I write this after a visit with my daughter’s three children, a weekend sleepover, no ceremonial occasion, just a chance to say hi. Ages 11, 8, and 5, how with each visit they grow! They come to know Henry as he comes to know them, leaping somersaults in his joy at their arrival, gazing after them perplexedly as they drive away, straining his leash.

I follow them in my thoughts. I want to hear about their days, their discoveries and events. I want to study the wreathing of their lives.

I can’t get enough of them – or of the other lives I love. And then it comes to me, after a sleep, how soon I must leave them or they me. And that prospect plunges me into a sadness that throbs.

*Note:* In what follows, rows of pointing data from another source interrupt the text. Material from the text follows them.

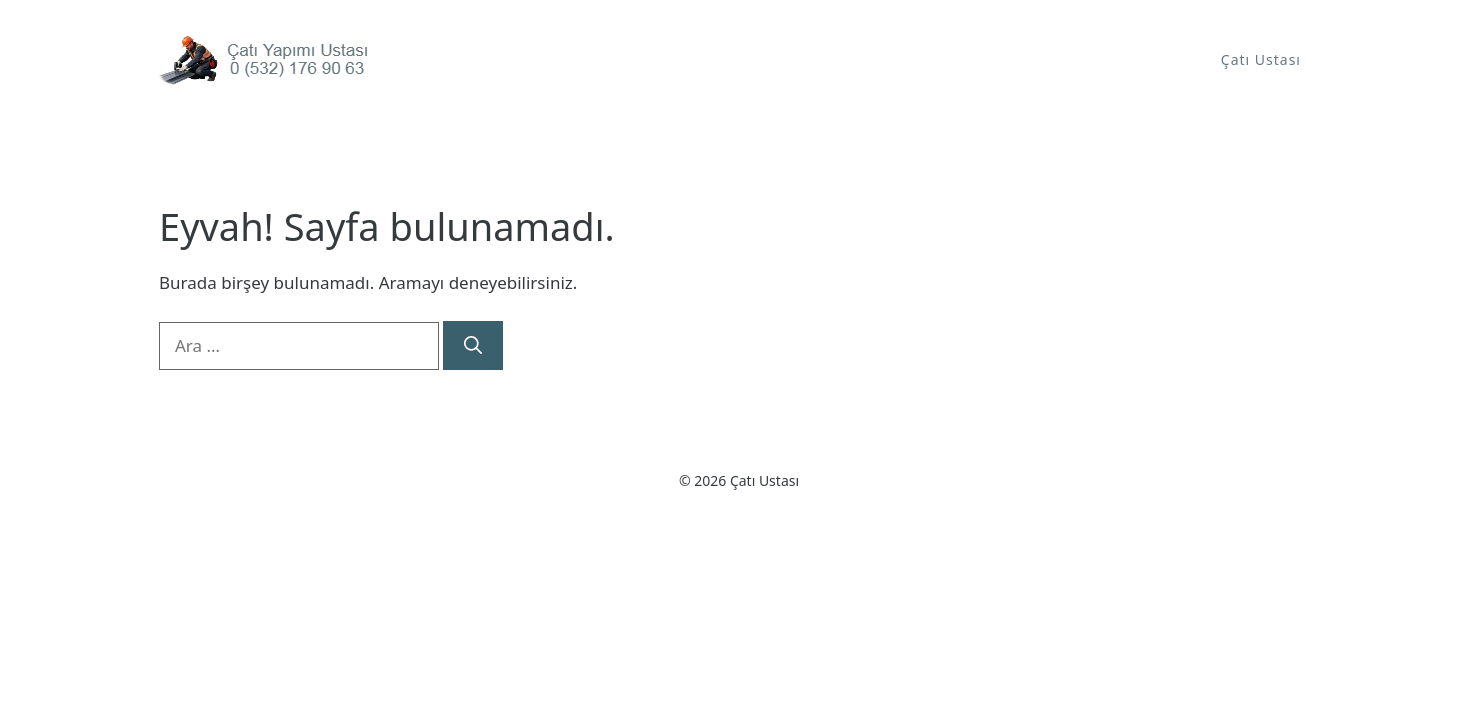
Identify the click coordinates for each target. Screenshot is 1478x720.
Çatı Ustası (1261, 59)
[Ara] (473, 345)
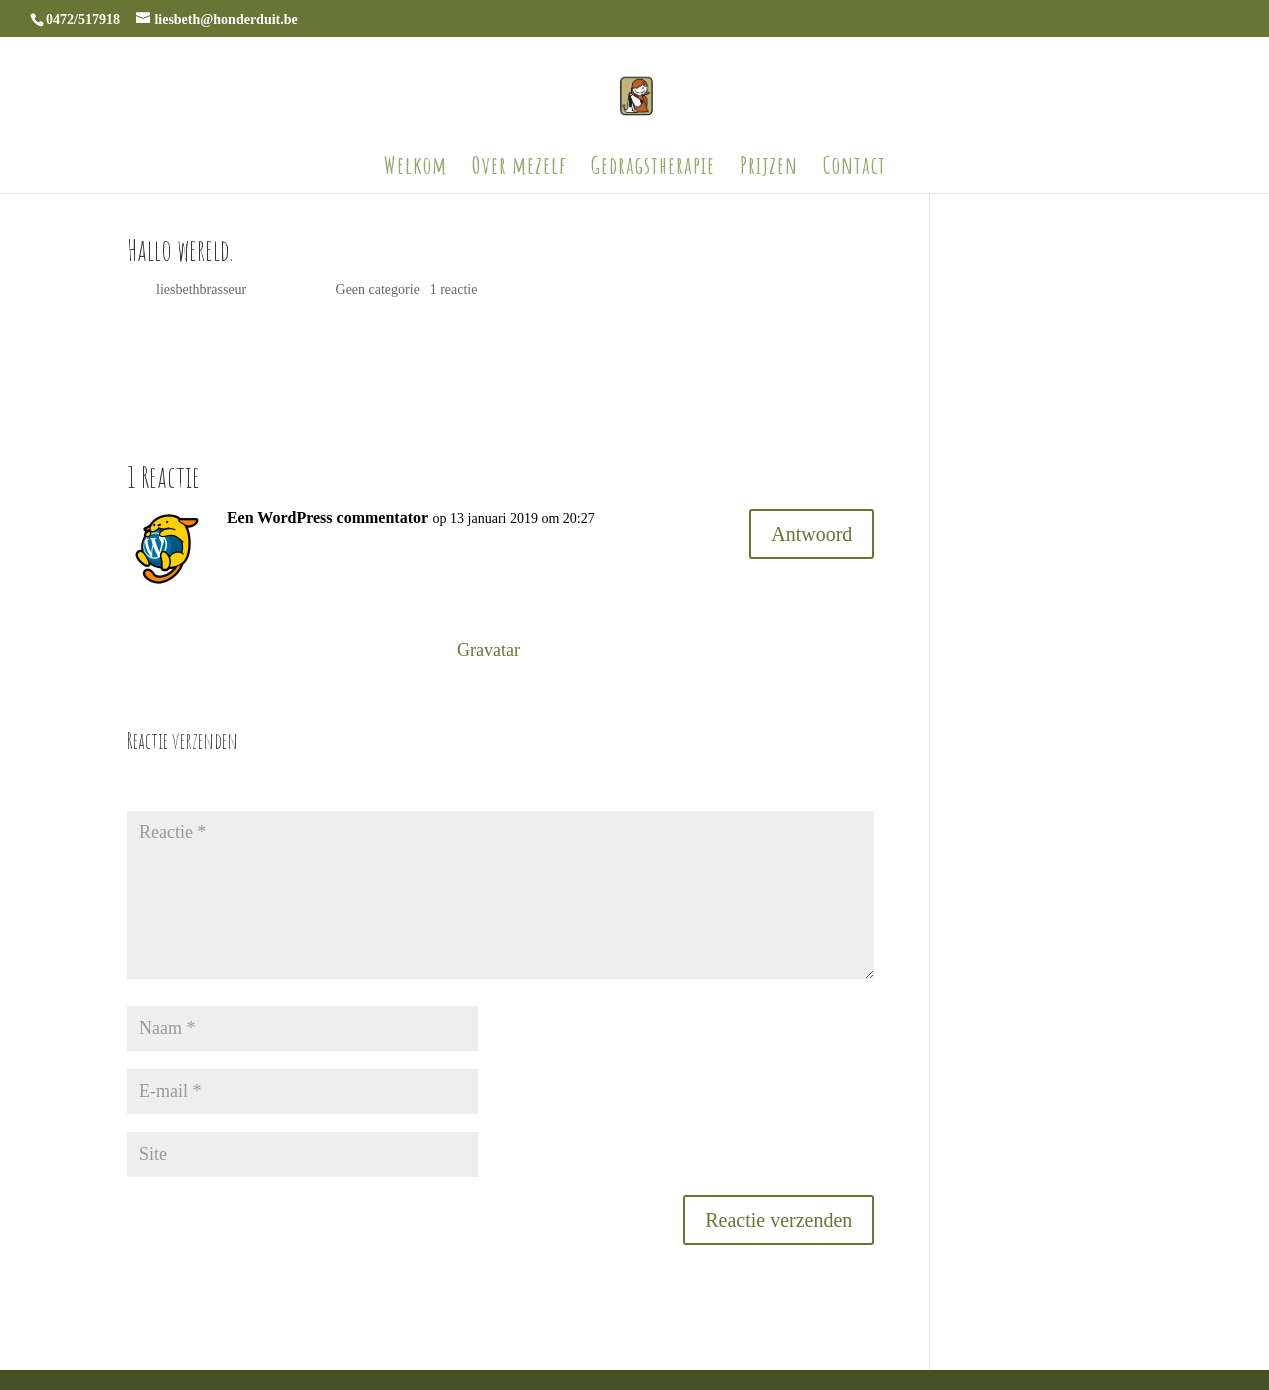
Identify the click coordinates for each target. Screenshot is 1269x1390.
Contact (854, 169)
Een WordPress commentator (327, 517)
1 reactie (454, 289)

My children taught me love. I was raised not to. Affection was never expressed in my childhood home; passion was weakness. I do not believe my parents were hard-hearted, only well-behaved, according to the prescripts of their tribe. It was weak and perilous to feel, one followed a path; feeling could knock you off course. Many promising careers had been crippled by sentiment. Beware.

I do not think we were so unusual. Love is disruptive, anarchic, tyrannical; a troublemaker, it wrecks plans. Reason loathes loves almost as much as it does individuals. Digits are easier than people to add and subtract.

So much easier not to love. My first quarter century I marched through like a scrubbed cadet. I wanted to love, of course, but that was from books and movies. I knew nothing about it, how to get it – or give it. (“Romantic love can very well be represented in the moment, but conjugal love cannot, because an ideal husband is not one who is such once in his life but one who is every day such,” wrote Kierkegaard.)

I was OK without love, I decided. But then I caught it bad – from my kids, my dog, Jane. I fled it – into solitude – it was easier there – only why bother? Love, once you catch it, is the only good reason to be – and won’t rest easy in its room alone.

Retirement gave me more time to love, which deepened love and its hurt. Love is not a problem to think through, but a tide that sucks you deeper and deeper. The more you love, the more you need to, the less reasonable you become or tolerant of interference. I understood better why my parents had never shown love or urged it. The trouble it makes!

Love watches the clock. Every minute that ticks past brings us a minute closer to parting – while my supply of minutes dwindles!

A newcomer to love (and slow learner), I only began to get the hang of it as my hair turned gray. As with many later-in-life converts, my exuberance extolled my discovery till hearers begged mercy: “Enough about love already, this news is not new.”

Love saved me, I’m sure of that, but from what? From its absence. Love lights the world like the bulb inside my boyhood’s National Geographic desk globe (the metaphor dogs me), so the world glows. It’s the same earth with the bulb turned on or off, the same oceans and continents and imposed divides, but somehow only lit does the world invite living in.

It feels good to hurt, the deeper the better.